Patrick Short, a current inmate, says he and those incarcerated with him are suffering from the oppressive heat in the jail as well as a lack of cold water being supplied by guards.
Short, who has an extensive history with law enforcement in this county alone, contacted The County Times twice in recent weeks to report that surcharges for the jail’s ATM machine are exorbitant and the food in the jail is substandard both in quality and quantity.
“Even though we’re inmates we’re human beings, too,” Short said in a telephone interview. “People are passing out in here due to the heat.”
Packets of dry noodles available at the commissary to supplement their diet are 80 cents apiece, he said, much more than at a supermarket and the menu is extremely limited, he said.
“We get potatoes or beans three times a day,” Short said, adding that milk provided to them went sour from the heat, too.
Capt. Michael Merican, correction division commander for the sheriff’s office, disputed nearly all of Short’s claims — though he did admit that sometimes milk does go sour and they do their best to replace it.
“We’re sorry, it happens,” Merican said.
But there is one thing he and Short agree on: the temperature inside the jail is nearly unbearable.
“It’s hot as Hell,” Merican said.
He and his staff have been trying to keep the conditions as comfortable as possible, but inside an old facility with no air conditioning it’s often a losing battle.
“We’ve been going to [a local grocery store] to buy ice for water,” Merican said. “The water fountains here aren’t like the one’s at Leonardtown High School, but it’s not hot.”
Merican said there have been no reports of anyone passing out and inmates in some sections of the jail are allowed to keep their cell door’s sliding portions open at night to at least let some air circulate from internal fans.
Prisoners are allowed this luxury if they agree to behave, which they usually do, Merican said.
Merican added that his correctional officers suffer, too, because they must remain in full uniform, while inmates are allowed to remove their shirts to deal with the heat.

◆ **EXERCISE REQUIREMENTS**:
• A. Render this sentence from the article about heat in the jail into Spanish: "Prisoners are allowed this luxury if they agree to behave, which they usually do, Merican said."
• B. For each statement, decide whether the article about heat in the jail supports it. Answer yes or no and quote the words that decide it. (i) Dry noodles at the commissary cost 80 cents a packet. (ii) The jail is air-conditioned. (iii) Merican reports that several inmates have passed out from the heat.
• C. Write the next few sentences of the article about heat in the jail, picking up after its final sentence.

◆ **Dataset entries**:
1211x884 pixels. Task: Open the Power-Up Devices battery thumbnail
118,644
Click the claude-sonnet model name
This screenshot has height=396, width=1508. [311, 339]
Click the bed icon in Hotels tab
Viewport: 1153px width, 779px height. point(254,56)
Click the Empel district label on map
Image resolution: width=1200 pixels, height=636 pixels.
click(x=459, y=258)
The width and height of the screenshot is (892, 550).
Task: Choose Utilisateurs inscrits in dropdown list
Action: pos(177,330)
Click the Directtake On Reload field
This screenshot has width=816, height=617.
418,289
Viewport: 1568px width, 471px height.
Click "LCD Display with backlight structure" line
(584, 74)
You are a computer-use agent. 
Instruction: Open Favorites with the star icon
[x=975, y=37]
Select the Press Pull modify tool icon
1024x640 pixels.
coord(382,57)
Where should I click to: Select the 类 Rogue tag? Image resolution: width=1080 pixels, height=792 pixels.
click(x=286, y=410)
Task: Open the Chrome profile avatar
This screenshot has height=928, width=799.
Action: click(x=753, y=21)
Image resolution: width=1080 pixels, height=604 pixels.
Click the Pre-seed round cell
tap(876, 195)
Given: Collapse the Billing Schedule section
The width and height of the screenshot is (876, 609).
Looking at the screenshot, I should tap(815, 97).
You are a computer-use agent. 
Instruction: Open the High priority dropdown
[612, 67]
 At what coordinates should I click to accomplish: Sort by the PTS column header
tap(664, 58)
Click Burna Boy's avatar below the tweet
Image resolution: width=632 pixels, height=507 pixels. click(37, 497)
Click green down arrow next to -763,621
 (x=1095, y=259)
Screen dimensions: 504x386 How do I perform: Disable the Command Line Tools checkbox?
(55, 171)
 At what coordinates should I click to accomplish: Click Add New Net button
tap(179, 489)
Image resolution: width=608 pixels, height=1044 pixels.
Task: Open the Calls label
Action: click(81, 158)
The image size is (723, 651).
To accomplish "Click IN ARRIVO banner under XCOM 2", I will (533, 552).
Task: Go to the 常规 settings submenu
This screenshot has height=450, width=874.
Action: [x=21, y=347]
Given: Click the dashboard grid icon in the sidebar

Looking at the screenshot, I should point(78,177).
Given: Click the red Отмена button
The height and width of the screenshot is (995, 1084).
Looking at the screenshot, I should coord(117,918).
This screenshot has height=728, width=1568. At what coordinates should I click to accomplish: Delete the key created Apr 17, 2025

◆ **SOLVED PROBLEMS**:
• A. A los presos se les permite este lujo si aceptan comportarse, lo cual suelen hacer, dijo Merican.

• B.
(i) Yes: "Packets of dry noodles available at the commissary to supplement their diet are 80 cents apiece"
(ii) No: "inside an old facility with no air conditioning"
(iii) No: "Merican said there have been no reports of anyone passing out"

• C.
County government has gone back and forth in a debate whether to proceed with a planned expansion and renovation of the jail, which would include an all new minimum security wing as well as internal security improvements like new locks and cameras.
Air conditioning is also a large part of the project that will bring the capacity of the jail to over 500 beds.
Current inmate population is now 264, down from nearly 330 a few years ago when the jail was rated over capacity.
In the past two years the state has given the county $5 million to begin construction on the minimum-security wing, but the project has not yet started.
As to complaints about the food served in the jail, Merican said he did not receive any complaints from Short about that or the heat before he went to the media.
But back in 2006 when Merican took over command of the jail, complaints about the food were common.
“We put the vendor [Swanson’s of Pennsylvania] on notice and since then we haven’t had a problem.”
Merican said there have been 10 documented complaints about the food service since 2009.
Sheriff Timothy K. Cameron, who also once headed the jail, said menus are prepared months in advance and have to meet strict dietary needs for inmates’ nutritional intake as well as any medical or religious requirements they have.
Menu lists show a greater variety than just beans and potatoes and inmates are afforded an average of 3,000 calories a day, 200 calories more than the state requires, Merican said.
Cameron said they often want more “but that’s not what jail’s all about.”